- [What the task asks]
Word for word, reproduce the records that follow.

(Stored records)
-*-*-
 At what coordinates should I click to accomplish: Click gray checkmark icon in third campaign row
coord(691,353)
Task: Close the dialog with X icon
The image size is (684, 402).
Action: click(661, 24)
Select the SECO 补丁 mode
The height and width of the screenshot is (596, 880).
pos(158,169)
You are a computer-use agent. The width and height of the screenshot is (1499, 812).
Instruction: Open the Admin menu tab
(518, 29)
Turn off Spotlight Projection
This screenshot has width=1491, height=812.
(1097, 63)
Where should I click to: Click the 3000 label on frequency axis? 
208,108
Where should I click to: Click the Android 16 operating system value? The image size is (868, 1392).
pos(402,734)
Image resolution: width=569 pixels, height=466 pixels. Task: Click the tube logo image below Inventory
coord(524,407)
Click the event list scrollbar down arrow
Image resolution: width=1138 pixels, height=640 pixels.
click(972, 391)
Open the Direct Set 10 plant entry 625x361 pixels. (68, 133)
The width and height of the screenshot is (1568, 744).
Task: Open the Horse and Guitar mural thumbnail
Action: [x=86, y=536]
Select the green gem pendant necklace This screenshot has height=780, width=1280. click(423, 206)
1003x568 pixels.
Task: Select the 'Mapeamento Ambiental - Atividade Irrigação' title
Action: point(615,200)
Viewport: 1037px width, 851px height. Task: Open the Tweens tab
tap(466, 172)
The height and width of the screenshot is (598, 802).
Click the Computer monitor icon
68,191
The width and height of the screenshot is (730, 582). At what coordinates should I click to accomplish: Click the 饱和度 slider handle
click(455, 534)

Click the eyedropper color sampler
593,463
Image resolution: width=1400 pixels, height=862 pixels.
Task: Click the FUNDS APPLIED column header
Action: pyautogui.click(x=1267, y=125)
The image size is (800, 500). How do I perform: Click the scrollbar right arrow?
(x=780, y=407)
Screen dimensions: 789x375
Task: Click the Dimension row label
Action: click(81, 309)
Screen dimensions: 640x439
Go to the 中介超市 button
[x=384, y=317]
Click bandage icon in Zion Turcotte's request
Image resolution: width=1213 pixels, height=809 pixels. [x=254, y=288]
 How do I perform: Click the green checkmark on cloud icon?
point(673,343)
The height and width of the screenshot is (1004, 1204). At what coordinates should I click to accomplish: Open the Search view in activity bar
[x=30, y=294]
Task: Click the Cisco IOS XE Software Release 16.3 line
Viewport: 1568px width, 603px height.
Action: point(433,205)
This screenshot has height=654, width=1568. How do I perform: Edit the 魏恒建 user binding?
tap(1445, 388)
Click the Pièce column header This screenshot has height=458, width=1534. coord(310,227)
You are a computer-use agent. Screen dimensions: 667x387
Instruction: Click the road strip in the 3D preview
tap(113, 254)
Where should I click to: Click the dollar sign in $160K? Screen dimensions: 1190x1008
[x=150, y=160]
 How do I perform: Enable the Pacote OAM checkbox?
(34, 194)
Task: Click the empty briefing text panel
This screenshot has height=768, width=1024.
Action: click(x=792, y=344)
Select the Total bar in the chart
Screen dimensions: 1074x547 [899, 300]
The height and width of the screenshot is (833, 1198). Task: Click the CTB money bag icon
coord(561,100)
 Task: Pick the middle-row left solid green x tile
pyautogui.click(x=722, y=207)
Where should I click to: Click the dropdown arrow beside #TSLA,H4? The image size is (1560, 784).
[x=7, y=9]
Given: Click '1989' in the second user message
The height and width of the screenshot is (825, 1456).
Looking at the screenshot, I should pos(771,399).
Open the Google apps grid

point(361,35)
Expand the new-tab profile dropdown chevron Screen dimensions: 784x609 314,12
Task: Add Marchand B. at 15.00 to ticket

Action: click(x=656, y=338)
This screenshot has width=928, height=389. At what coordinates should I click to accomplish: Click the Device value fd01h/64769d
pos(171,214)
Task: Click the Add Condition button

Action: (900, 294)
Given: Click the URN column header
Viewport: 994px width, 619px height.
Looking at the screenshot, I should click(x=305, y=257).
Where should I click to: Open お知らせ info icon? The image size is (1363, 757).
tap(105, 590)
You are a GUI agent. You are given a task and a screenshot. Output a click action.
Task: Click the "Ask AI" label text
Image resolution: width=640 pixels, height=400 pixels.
-*-*-
- [Result]
 At what coordinates should I click to accomplish: Click gray checkmark icon in third campaign row
coord(691,353)
Task: Close the dialog with X icon
The image size is (684, 402).
Action: click(661, 24)
Select the SECO 补丁 mode
The height and width of the screenshot is (596, 880).
pos(158,169)
You are a computer-use agent. The width and height of the screenshot is (1499, 812).
Instruction: Open the Admin menu tab
(518, 29)
Turn off Spotlight Projection
This screenshot has width=1491, height=812.
(1097, 63)
Where should I click to: Click the 3000 label on frequency axis? 
208,108
Where should I click to: Click the Android 16 operating system value? The image size is (868, 1392).
pos(402,734)
Image resolution: width=569 pixels, height=466 pixels. Task: Click the tube logo image below Inventory
coord(524,407)
Click the event list scrollbar down arrow
Image resolution: width=1138 pixels, height=640 pixels.
click(972, 391)
Open the Direct Set 10 plant entry 625x361 pixels. (68, 133)
The width and height of the screenshot is (1568, 744).
Task: Open the Horse and Guitar mural thumbnail
Action: [x=86, y=536]
Select the green gem pendant necklace This screenshot has height=780, width=1280. click(423, 206)
1003x568 pixels.
Task: Select the 'Mapeamento Ambiental - Atividade Irrigação' title
Action: point(615,200)
Viewport: 1037px width, 851px height. Task: Open the Tweens tab
tap(466, 172)
The height and width of the screenshot is (598, 802).
Click the Computer monitor icon
68,191
The width and height of the screenshot is (730, 582). At what coordinates should I click to accomplish: Click the 饱和度 slider handle
click(455, 534)

Click the eyedropper color sampler
593,463
Image resolution: width=1400 pixels, height=862 pixels.
Task: Click the FUNDS APPLIED column header
Action: pyautogui.click(x=1267, y=125)
The image size is (800, 500). How do I perform: Click the scrollbar right arrow?
(x=780, y=407)
Screen dimensions: 789x375
Task: Click the Dimension row label
Action: click(81, 309)
Screen dimensions: 640x439
Go to the 中介超市 button
[x=384, y=317]
Click bandage icon in Zion Turcotte's request
Image resolution: width=1213 pixels, height=809 pixels. [x=254, y=288]
 How do I perform: Click the green checkmark on cloud icon?
point(673,343)
The height and width of the screenshot is (1004, 1204). At what coordinates should I click to accomplish: Open the Search view in activity bar
[x=30, y=294]
Task: Click the Cisco IOS XE Software Release 16.3 line
Viewport: 1568px width, 603px height.
Action: point(433,205)
This screenshot has height=654, width=1568. How do I perform: Edit the 魏恒建 user binding?
tap(1445, 388)
Click the Pièce column header This screenshot has height=458, width=1534. coord(310,227)
You are a computer-use agent. Screen dimensions: 667x387
Instruction: Click the road strip in the 3D preview
tap(113, 254)
Where should I click to: Click the dollar sign in $160K? Screen dimensions: 1190x1008
[x=150, y=160]
 How do I perform: Enable the Pacote OAM checkbox?
(34, 194)
Task: Click the empty briefing text panel
This screenshot has height=768, width=1024.
Action: click(x=792, y=344)
Select the Total bar in the chart
Screen dimensions: 1074x547 [899, 300]
The height and width of the screenshot is (833, 1198). Task: Click the CTB money bag icon
coord(561,100)
 Task: Pick the middle-row left solid green x tile
pyautogui.click(x=722, y=207)
Where should I click to: Click the dropdown arrow beside #TSLA,H4? The image size is (1560, 784).
[x=7, y=9]
Given: Click '1989' in the second user message
The height and width of the screenshot is (825, 1456).
Looking at the screenshot, I should pos(771,399).
Open the Google apps grid

point(361,35)
Expand the new-tab profile dropdown chevron Screen dimensions: 784x609 314,12
Task: Add Marchand B. at 15.00 to ticket

Action: click(x=656, y=338)
This screenshot has width=928, height=389. At what coordinates should I click to accomplish: Click the Device value fd01h/64769d
pos(171,214)
Task: Click the Add Condition button

Action: (900, 294)
Given: Click the URN column header
Viewport: 994px width, 619px height.
Looking at the screenshot, I should click(x=305, y=257).
Where should I click to: Open お知らせ info icon? The image size is (1363, 757).
tap(105, 590)
You are a GUI agent. You are given a task and a screenshot. Output a click action.
Task: Click the "Ask AI" label text
Image resolution: width=640 pixels, height=400 pixels.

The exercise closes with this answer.